> Required actions
a. In the passage on server memory reliability, quote the part that opens with the words containing "In this study, two" and closes with "the chipkill technology.".
b. Answer these questions from the passage on server memory reliability:
(i) What does the regular ECC support on the studied platforms provide?
(ii) How much memory does System 1 include?
(iii) Which components of System 1 are hot swappable?

> Extract to read

>>>

In this study, two typical server systems, a low-end data center server (System 1) and a mid-range data center server (System 2), are selected for investigating the effect of the Solaris MPR feature. The studied platforms do not have sophisticated fault tolerant memory architectures such as chip sparing and automatic chip reconfiguration, other than the regular ECC (single-bit error correction and double-bit error detection) support. Some of the current generation server systems have incorporated the chipkill-correct ECC (which can correct multiple erroneous bits from one memory chip) technology [2]. The models discussed in this paper are also applicable to such memory architectures with relevant parameters (e.g., Fraction of Correctable Errors) adjusted to reflect the reduced percentage of uncorrectable errors due to the chipkill technology.

Some of the configurable components and their RAS features in the two systems are described below. System 1 includes the following components.

- Four processor chips (degradable, no hot swap)
- 32 GB memory (degradable, no hot swap)
- Four hard disks (redundant, hot swappable)
- Four power supply units (redundant, hot swappable)

<<<

> Dataset records
>>>

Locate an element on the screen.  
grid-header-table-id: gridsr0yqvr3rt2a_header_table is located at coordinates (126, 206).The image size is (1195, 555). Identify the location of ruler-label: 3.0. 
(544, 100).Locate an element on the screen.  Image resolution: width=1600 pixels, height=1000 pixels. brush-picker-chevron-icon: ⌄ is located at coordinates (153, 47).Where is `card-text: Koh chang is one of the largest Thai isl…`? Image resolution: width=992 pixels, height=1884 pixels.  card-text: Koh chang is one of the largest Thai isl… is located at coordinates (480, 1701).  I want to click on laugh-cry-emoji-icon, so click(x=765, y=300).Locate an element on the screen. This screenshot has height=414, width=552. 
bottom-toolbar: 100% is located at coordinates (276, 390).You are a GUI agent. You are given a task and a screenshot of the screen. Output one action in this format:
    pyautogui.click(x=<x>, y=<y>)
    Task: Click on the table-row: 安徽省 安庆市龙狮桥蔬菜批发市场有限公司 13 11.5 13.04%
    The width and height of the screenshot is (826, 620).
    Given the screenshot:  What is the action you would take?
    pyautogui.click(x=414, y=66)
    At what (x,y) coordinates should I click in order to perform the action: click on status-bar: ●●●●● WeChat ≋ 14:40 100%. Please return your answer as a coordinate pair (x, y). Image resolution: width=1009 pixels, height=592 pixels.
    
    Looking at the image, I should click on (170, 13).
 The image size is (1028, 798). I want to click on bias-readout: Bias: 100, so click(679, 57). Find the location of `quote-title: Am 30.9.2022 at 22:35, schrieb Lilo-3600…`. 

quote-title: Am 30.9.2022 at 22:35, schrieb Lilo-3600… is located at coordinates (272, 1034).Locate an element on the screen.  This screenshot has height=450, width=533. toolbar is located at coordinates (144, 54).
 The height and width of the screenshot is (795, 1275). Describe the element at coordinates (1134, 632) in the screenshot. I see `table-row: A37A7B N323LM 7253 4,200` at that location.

<<<

> Answers to the tasks
a.
In this study, two typical server systems, a low-end data center server (System 1) and a mid-range data center server (System 2), are selected for investigating the effect of the Solaris MPR feature. The studied platforms do not have sophisticated fault tolerant memory architectures such as chip sparing and automatic chip reconfiguration, other than the regular ECC (single-bit error correction and double-bit error detection) support. Some of the current generation server systems have incorporated the chipkill-correct ECC (which can correct multiple erroneous bits from one memory chip) technology [2]. The models discussed in this paper are also applicable to such memory architectures with relevant parameters (e.g., Fraction of Correctable Errors) adjusted to reflect the reduced percentage of uncorrectable errors due to the chipkill technology.

b.
(i) Single-bit error correction and double-bit error detection.
(ii) 32 GB.
(iii) The four hard disks and the four power supply units.